Task to complete -
Using the data below, return the stretch from the line that contains "About Us (236, 2343)" through the line that contains "Escogiendo el Mejor", both included, exactly as it stands and nothing beyond it.

Collected data:

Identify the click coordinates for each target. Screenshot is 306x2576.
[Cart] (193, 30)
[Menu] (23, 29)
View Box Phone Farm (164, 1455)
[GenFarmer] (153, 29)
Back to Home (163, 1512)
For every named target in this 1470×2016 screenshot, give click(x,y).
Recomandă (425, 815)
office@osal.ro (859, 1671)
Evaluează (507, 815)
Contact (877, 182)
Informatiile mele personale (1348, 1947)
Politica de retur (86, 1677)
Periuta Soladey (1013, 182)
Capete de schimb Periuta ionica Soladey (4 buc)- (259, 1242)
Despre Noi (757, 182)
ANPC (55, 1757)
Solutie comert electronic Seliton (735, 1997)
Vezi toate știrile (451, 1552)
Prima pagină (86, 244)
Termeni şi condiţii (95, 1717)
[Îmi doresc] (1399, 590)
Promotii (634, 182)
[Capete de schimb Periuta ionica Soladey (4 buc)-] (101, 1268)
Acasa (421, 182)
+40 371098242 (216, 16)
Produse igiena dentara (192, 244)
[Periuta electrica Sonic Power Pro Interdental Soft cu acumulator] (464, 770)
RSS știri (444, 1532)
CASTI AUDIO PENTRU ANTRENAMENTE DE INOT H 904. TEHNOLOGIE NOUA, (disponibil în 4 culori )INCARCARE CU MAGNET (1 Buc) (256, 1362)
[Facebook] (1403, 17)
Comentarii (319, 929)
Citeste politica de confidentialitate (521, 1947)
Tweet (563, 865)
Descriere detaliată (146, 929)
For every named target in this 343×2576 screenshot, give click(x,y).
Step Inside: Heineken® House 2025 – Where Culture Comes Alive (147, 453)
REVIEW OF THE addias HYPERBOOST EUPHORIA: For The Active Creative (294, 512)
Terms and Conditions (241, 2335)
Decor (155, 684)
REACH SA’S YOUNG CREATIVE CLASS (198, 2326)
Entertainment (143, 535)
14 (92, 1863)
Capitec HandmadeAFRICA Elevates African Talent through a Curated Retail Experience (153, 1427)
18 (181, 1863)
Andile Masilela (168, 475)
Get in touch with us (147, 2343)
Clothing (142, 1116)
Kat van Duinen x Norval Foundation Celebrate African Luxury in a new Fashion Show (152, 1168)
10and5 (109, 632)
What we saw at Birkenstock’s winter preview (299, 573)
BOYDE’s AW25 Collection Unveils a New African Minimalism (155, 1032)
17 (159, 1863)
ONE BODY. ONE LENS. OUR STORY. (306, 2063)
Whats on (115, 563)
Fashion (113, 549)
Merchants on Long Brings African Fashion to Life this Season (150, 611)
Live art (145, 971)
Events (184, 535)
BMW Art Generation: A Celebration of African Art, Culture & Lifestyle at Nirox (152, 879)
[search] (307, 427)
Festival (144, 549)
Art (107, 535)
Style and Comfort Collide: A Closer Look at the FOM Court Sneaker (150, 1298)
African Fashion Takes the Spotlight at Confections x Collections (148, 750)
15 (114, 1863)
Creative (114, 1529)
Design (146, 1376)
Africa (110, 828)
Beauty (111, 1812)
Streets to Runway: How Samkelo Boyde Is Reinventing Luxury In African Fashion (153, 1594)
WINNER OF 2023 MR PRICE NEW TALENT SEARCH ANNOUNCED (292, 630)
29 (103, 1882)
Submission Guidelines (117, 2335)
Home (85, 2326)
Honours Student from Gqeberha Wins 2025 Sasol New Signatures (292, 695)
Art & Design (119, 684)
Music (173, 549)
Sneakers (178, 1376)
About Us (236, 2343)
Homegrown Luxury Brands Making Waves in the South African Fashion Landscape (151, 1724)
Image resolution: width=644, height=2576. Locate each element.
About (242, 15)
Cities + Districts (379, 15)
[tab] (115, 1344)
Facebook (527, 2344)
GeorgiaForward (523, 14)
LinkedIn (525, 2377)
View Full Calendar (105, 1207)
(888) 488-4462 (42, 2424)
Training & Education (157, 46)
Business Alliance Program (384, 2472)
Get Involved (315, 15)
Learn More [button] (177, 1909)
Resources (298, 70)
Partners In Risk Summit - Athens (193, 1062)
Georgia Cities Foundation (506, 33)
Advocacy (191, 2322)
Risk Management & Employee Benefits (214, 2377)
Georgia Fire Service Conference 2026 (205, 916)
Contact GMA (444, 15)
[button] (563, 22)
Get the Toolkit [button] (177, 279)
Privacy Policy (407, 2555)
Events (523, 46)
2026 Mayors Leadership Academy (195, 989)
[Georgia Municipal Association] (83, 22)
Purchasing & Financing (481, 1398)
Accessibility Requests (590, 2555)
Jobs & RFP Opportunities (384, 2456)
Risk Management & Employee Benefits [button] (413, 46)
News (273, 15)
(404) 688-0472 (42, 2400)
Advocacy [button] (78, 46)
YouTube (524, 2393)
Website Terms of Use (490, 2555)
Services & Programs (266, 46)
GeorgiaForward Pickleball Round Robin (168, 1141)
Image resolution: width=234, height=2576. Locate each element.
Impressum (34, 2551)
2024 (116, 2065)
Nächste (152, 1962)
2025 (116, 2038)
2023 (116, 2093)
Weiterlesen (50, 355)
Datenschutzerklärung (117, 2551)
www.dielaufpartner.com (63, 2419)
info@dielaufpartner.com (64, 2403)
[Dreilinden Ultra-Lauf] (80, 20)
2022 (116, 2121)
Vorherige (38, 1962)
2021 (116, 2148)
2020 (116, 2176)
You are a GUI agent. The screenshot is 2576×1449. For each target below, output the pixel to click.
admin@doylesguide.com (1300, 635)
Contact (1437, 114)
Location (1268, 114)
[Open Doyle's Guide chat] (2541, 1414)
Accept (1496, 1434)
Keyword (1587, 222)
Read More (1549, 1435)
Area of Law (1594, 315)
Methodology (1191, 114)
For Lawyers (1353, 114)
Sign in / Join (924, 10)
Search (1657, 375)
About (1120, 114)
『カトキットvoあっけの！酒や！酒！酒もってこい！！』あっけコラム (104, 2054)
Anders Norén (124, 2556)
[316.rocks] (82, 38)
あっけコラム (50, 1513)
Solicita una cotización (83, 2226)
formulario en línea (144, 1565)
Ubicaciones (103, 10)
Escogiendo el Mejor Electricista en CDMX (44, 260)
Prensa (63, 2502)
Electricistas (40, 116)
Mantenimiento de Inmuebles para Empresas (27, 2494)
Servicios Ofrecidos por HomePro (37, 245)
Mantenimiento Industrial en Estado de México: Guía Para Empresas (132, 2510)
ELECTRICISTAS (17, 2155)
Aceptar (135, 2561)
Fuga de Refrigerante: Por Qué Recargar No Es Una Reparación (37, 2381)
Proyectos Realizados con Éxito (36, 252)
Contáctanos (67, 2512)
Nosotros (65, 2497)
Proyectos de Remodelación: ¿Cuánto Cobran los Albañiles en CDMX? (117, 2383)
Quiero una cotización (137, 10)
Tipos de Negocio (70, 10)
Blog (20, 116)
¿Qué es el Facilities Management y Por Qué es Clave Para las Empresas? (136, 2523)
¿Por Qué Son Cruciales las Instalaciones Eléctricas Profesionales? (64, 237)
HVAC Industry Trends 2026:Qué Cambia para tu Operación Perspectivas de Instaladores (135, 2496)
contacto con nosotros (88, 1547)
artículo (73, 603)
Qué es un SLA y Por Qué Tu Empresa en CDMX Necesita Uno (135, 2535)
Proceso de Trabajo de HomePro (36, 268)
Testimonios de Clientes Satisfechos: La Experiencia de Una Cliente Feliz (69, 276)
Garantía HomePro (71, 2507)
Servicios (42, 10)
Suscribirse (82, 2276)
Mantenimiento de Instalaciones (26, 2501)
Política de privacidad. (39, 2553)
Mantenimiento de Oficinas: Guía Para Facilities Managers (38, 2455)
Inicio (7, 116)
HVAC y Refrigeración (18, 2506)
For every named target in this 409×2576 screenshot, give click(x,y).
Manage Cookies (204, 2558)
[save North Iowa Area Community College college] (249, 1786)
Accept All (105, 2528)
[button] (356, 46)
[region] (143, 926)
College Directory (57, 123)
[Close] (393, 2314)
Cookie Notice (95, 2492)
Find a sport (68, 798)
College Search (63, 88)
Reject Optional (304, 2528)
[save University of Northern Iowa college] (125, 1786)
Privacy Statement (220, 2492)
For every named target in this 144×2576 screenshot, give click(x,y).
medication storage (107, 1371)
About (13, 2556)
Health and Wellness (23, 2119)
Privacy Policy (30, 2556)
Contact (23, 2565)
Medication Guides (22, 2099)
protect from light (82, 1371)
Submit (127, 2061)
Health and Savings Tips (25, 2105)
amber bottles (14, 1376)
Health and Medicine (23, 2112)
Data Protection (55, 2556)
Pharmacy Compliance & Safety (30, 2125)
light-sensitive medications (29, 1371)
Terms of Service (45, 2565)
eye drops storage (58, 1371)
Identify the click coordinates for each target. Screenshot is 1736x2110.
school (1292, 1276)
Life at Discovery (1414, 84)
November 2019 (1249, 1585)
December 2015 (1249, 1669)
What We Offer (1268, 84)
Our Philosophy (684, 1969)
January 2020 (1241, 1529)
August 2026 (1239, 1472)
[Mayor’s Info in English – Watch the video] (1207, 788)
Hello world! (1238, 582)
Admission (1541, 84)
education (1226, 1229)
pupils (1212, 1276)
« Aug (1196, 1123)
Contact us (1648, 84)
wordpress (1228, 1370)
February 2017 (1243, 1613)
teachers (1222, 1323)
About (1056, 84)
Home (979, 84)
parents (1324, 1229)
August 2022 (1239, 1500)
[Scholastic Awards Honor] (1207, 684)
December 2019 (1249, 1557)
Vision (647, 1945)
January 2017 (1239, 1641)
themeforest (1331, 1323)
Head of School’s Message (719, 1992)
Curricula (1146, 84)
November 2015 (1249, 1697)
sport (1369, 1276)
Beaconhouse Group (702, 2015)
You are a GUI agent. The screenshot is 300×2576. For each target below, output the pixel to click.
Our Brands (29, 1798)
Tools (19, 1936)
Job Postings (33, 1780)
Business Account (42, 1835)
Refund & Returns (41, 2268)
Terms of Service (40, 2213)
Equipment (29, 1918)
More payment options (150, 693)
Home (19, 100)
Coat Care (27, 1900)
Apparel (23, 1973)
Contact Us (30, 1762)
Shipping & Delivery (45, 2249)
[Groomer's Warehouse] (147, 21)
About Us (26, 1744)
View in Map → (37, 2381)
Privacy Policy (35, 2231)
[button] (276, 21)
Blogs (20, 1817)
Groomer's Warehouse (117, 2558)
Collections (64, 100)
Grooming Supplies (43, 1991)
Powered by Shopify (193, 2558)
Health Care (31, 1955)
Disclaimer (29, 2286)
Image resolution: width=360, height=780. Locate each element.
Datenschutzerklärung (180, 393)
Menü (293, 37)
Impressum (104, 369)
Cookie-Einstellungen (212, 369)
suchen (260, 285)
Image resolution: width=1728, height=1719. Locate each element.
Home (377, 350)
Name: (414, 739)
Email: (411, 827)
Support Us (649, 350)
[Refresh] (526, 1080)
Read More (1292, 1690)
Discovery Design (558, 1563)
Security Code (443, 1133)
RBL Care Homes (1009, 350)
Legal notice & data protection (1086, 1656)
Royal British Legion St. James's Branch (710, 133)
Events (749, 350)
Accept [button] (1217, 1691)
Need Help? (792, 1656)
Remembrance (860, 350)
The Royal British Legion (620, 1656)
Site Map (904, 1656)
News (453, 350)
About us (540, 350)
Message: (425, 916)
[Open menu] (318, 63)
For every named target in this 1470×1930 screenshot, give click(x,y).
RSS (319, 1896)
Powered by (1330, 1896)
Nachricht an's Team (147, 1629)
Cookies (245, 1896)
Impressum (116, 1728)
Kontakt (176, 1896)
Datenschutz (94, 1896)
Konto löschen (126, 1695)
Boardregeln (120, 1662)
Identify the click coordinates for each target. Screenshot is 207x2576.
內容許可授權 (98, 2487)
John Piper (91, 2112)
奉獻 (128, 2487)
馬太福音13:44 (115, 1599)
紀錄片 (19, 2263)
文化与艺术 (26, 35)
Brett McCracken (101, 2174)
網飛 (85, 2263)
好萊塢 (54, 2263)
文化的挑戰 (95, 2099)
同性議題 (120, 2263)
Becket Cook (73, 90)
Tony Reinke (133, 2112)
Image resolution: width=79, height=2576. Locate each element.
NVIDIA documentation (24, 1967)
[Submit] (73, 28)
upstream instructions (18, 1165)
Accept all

Exercise solution -
About Us (236, 2343)
Homegrown Luxury Brands Making Waves in the South African Fashion Landscape (151, 1724)
Image resolution: width=644, height=2576. Locate each element.
About (242, 15)
Cities + Districts (379, 15)
[tab] (115, 1344)
Facebook (527, 2344)
GeorgiaForward (523, 14)
LinkedIn (525, 2377)
View Full Calendar (105, 1207)
(888) 488-4462 (42, 2424)
Training & Education (157, 46)
Business Alliance Program (384, 2472)
Get Involved (315, 15)
Learn More [button] (177, 1909)
Resources (298, 70)
Partners In Risk Summit - Athens (193, 1062)
Georgia Cities Foundation (506, 33)
Advocacy (191, 2322)
Risk Management & Employee Benefits (214, 2377)
Georgia Fire Service Conference 2026 (205, 916)
Contact GMA (444, 15)
[button] (563, 22)
Get the Toolkit [button] (177, 279)
Privacy Policy (407, 2555)
Events (523, 46)
2026 Mayors Leadership Academy (195, 989)
[Georgia Municipal Association] (83, 22)
Purchasing & Financing (481, 1398)
Accessibility Requests (590, 2555)
Jobs & RFP Opportunities (384, 2456)
Risk Management & Employee Benefits [button] (413, 46)
News (273, 15)
(404) 688-0472 (42, 2400)
Advocacy [button] (78, 46)
YouTube (524, 2393)
Website Terms of Use (490, 2555)
Services & Programs (266, 46)
GeorgiaForward Pickleball Round Robin (168, 1141)
Image resolution: width=234, height=2576. Locate each element.
Impressum (34, 2551)
2024 (116, 2065)
Nächste (152, 1962)
2025 (116, 2038)
2023 (116, 2093)
Weiterlesen (50, 355)
Datenschutzerklärung (117, 2551)
www.dielaufpartner.com (63, 2419)
info@dielaufpartner.com (64, 2403)
[Dreilinden Ultra-Lauf] (80, 20)
2022 (116, 2121)
Vorherige (38, 1962)
2021 (116, 2148)
2020 (116, 2176)
You are a GUI agent. The screenshot is 2576×1449. For each target below, output the pixel to click.
admin@doylesguide.com (1300, 635)
Contact (1437, 114)
Location (1268, 114)
[Open Doyle's Guide chat] (2541, 1414)
Accept (1496, 1434)
Keyword (1587, 222)
Read More (1549, 1435)
Area of Law (1594, 315)
Methodology (1191, 114)
For Lawyers (1353, 114)
Sign in / Join (924, 10)
Search (1657, 375)
About (1120, 114)
『カトキットvoあっけの！酒や！酒！酒もってこい！！』あっけコラム (104, 2054)
Anders Norén (124, 2556)
[316.rocks] (82, 38)
あっけコラム (50, 1513)
Solicita una cotización (83, 2226)
formulario en línea (144, 1565)
Ubicaciones (103, 10)
Escogiendo el Mejor Electricista en CDMX (44, 260)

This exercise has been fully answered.